___ STUDIENTEXT
Daniel Ender
Jorge E. Lopez – «Tagebuchaufzeichnungen 1975–1979»
Erste Bank Kompositionsauftrag 1994
Urwüchsiger Ausdruck spricht aus seinen Werken, archaische Welten werden von ihnen beschworen. Die Kraft eines Gefühls, das sich nicht mit der präzisen Schilderung beherrschter und zivilisierter Emotionen begnügt, sondern aus dem Vollen des Widersprüchlichen, nicht Zuordenbaren schöpft, kann jederzeit losbrechen: Wenn Jorge E. Lopez komponiert, so tut er dies zwar aus dem Bauch heraus, doch ohne dabei Nabelschau zu halten; er verbindet rückhaltlose Subjektivität, ohne doch zugleich auf schonungslose Rechenschaft über das damit zu Tage Geförderte zu verzichten.
______
___ DATENAUFLISTUNG
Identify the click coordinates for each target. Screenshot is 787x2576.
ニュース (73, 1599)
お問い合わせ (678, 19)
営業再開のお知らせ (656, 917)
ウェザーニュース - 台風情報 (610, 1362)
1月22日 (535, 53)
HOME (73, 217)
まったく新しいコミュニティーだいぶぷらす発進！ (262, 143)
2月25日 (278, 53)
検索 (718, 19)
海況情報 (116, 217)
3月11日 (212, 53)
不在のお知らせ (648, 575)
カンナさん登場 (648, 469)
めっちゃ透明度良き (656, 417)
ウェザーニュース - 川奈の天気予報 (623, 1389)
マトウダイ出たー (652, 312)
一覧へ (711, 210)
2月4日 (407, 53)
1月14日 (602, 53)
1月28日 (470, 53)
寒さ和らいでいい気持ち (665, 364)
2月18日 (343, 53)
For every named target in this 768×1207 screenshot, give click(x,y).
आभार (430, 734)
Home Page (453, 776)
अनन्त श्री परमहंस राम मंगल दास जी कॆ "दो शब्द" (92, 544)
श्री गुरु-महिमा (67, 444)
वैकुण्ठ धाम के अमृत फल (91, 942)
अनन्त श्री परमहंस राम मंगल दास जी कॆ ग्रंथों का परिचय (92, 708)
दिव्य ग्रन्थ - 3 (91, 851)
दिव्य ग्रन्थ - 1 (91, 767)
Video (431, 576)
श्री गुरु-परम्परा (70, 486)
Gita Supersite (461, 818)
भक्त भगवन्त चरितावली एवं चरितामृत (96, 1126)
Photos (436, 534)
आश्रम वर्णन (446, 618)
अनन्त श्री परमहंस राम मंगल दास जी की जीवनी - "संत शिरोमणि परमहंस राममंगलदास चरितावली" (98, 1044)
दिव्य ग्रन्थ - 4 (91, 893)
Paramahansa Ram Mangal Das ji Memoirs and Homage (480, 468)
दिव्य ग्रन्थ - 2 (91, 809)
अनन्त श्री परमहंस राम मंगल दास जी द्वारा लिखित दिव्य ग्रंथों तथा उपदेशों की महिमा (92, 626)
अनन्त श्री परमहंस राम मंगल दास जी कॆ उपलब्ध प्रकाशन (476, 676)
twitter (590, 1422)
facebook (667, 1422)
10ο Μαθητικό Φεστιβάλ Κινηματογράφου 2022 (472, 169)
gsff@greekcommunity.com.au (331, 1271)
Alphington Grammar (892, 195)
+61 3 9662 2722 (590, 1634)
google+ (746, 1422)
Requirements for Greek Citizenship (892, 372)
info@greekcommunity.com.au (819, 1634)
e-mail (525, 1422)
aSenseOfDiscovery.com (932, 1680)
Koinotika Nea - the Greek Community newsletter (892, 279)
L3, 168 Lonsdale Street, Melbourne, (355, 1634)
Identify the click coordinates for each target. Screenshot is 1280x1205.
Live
______
Bitte setzen Sie den Text über den Komponisten Jorge E. Lopez im Anschluss an seinen letzten Satz fort.

«Ich habe mich nie mit dem Begriff ,Neue Musik‘ identifiziert. Eher trieb mich von Anfang an, daß es darum geht, das Uralte präsent zu machen. Ich suche nicht das Neue, sondern ich suche eher das Verdrängte.» So umreißt der Komponist seinen grundlegenden Impuls, sein Bestreben, verschüttete Bewusstseinsebenen freizulegen, gleich, ob sich diese in früheren Schichten kollektiver menschlicher oder individueller psychologischer Entwicklung befinden.
Vielleicht unsystematisch, aber alles andere als ziellos und äußerst instinktsicher bedient sich Jorge E. Lopez dieser Bedeutungsfelder mit klanglich sattem Zugriff, unzähligen filigranen Zwischentönen und zupackender Gestik, die nicht selten ins Brutale gesteigert werden kann, doch ebenso häufig gebrochen oder ins Bizarre verzerrt erscheint.